— begin Data excerpts —

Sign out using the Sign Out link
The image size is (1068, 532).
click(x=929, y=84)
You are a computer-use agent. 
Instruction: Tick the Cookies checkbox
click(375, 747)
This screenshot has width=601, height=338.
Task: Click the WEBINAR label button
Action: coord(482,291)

— end Data excerpts —

_What you have to do:_
Reproduce verbatim the lines of the entries above, starting at the line that contains "You are a computer-use agent." and ending at the final line of the entries, with both included.

_Solution to the exercise:_
You are a computer-use agent. 
Instruction: Tick the Cookies checkbox
click(375, 747)
This screenshot has width=601, height=338.
Task: Click the WEBINAR label button
Action: coord(482,291)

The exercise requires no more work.